Centrando el foco en el campo de la docencia en las asignaturas de Historia, el cómic ofrece dos grandes vías de incorporación a la dinámica del aula: como referente en sí mismo de la sociedad que los genera, o como vehículo para reconstruir y fijar gráficamente la docencia impartida. En el primero de los casos, se debe tener en cuenta que los cómics desde su creación se convirtieron en una herramienta muy útil para la difusión de las ideologías, conceptos, elementos culturales y visiones de sus creadores. Por ello, es una fuente histórica de un valor incalculable para su utilización en las asignaturas de Historia Contemporánea tanto como fuente de información como por sus posibilidades didácticas (Somé Laserna, 2012). A modo de ejemplo, durante y después de la Segunda Guerra Mundial, los cómics son una fuente excelente para ahondar en la psique colectiva norteamericana, incluyendo la cuestión racial o la atómica, temas candentes en los años centrales del siglo pasado (Madison, 2007). Sin embargo, en tiempos históricos anteriores a la creación de los cómics, como es el caso de la Edad Media, hace imposible el uso tan enriquecedor de este género literario. En estos casos, se debe profundizar en la segunda de las vías de trabajo señaladas: su uso como apoyo gráfico a la docencia. Esta última es la que nos interesa en esta investigación.

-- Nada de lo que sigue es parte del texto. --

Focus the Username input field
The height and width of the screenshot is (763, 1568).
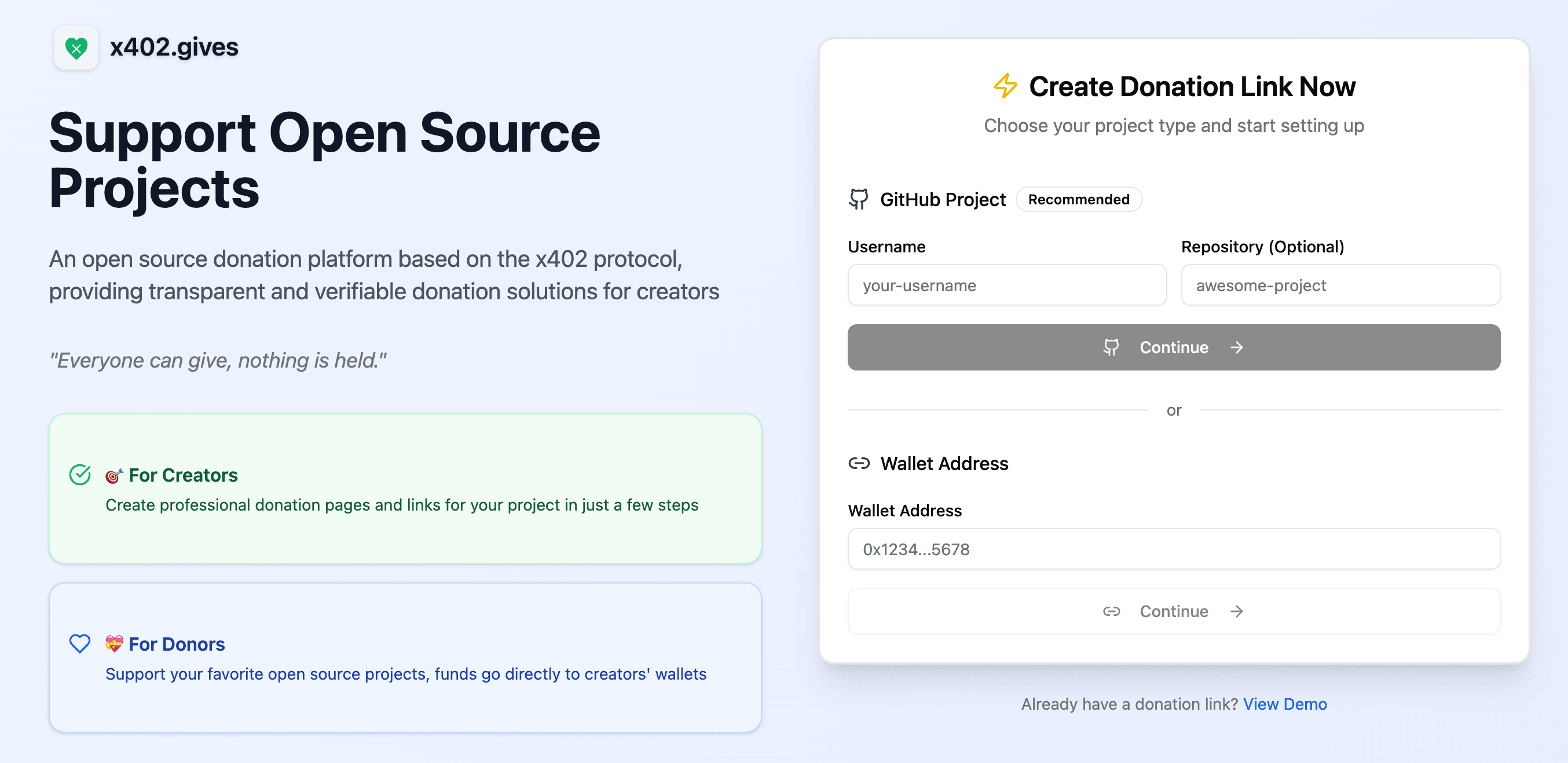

2. Los cómics en clases de historia medieval: superar los tópicos

La Edad Media ha sido uno de los períodos históricos con mayor protagonismo en el imaginario de los cómics desde sus comienzos a finales del siglo XIX, especialmente desde la aparición en 1937 de uno de los hitos de este género de ambientación histórica: Príncipe Valiente de Harold Foster. El cómic, como el resto de los géneros literarios, o con mayor difusión en la actualidad, el cine y la televisión, trasladan, por regla general, una visión tópica de la sociedad medieval, “en la que se mezclan en el imaginario colectivos caballeros, castillos y hasta dragones, y como un entorno inmutable a pesar de sus diez siglos de desarrollo –del V al XV aproximadamente-” (Gallo León y Játiva Miralles, 2017, p. 125).

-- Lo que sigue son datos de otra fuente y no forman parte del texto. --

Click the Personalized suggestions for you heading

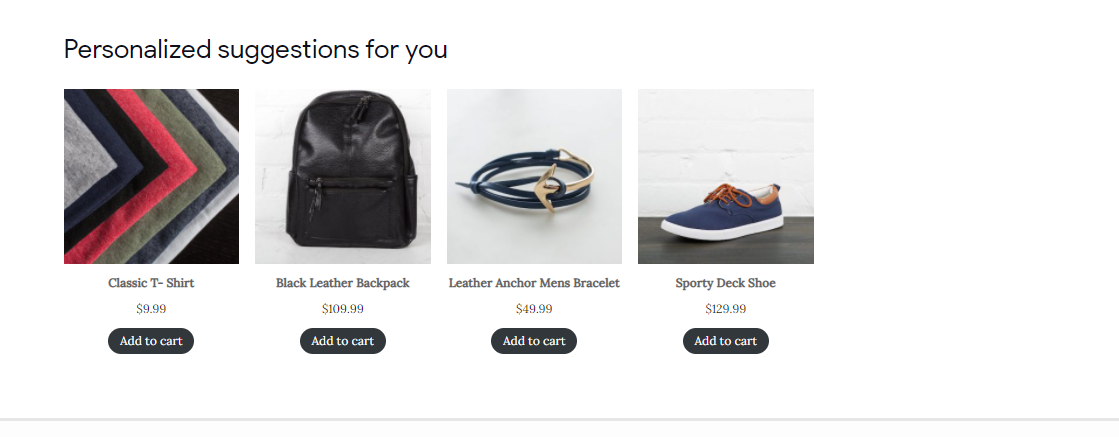pyautogui.click(x=256, y=49)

Más allá de los icónicos caballeros y princesas, el período medieval siempre ha ofrecido una mayor dificultad en su comprensión que otras épocas, en buena medida porque está definido por la alteridad, como un elemento extraño, caracterizado de manera mayormente peyorativa, negativa. Una distancia cognitiva, en buena medida, fruto de una lectura sesgada de dicho período. Por ejemplo, los ilustrados despreciaban, fundamentalmente, la Edad Media como una época oscura, contrastada a su época de las luces. Por su parte, el Romanticismo buscó recuperar lo medieval como un elemento atractivo, pero su fascinación tenía unas raíces estéticas marcadas y se buscaba una justificación en el pasado de elementos contemporáneos, enraizando un resurgimiento del aprecio por la Edad Media con el nacimiento del nacionalismo, que quiso ver en el Medievo el origen pretérito de los estados-nación europeos (Little y Rosenwein, 2003).

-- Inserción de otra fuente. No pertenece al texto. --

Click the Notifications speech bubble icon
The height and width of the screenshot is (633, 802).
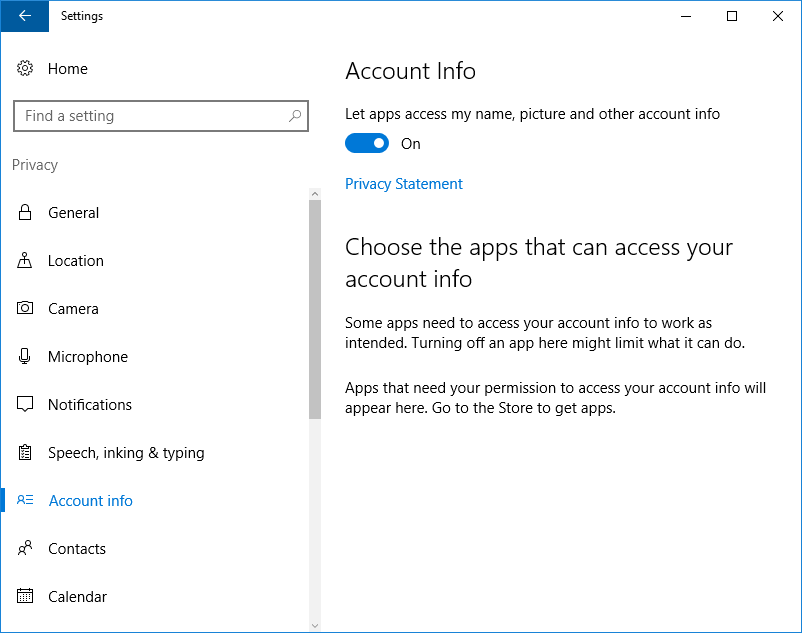(25, 405)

La aparición del cine revolucionó el mundo contemporáneo, y, claramente, lo cinematográfico no es inmune a la difusión de los tópicos e ideas instalados en el imaginario colectivo, al igual que toda obra cultural creada en un contexto y ámbito concretos (Navarro Espinach, 2001). Especialmente son dos los principales tópicos generalizados sobre el medievo: la imagen caballeresca, y la concepción de una época oscura y violenta (Gallo León y Játiva Miralles, 2009, p. 232). La incidencia del cine en la sociedad, democratizado actualmente gracias a la televisión y la aparición de plataformas digitales de streaming, es absolutamente fundamental, y este, más que nada, ha consolidado esta imagen que la mayor parte de la sociedad tiene de esta época. No extraña que en el año 2008 una de las reuniones científicas más importantes del panorama europeo dedicada a la Edad Media, la Semana de Estudios de Estella, dedicase una de sus sesiones, cuyos textos fueron publicados, a la percepción académica y a la percepción social de este período histórico (VV. AA, 2009). A modo de ejemplo, “El Reino de los Cielos”, de Ridley Scott, realiza un retrato sesgado de la sociedad de las cruzadas (Barrio Barrio, 2017). Se representan los estados cruzados como una sociedad corrompida, decadente, alienígena al mundo en el cual se ubica, presentándolos mediante la perspectiva externa de un personaje foráneo, ignorando el nivel de mestizaje cultural existente en Tierra Santa. Sin embargo, ello no desmerece el potencial didáctico de la obra: la tolerancia y clemencia de Saladino tras la caída de Jerusalén es un retrato fiel de un momento histórico concreto.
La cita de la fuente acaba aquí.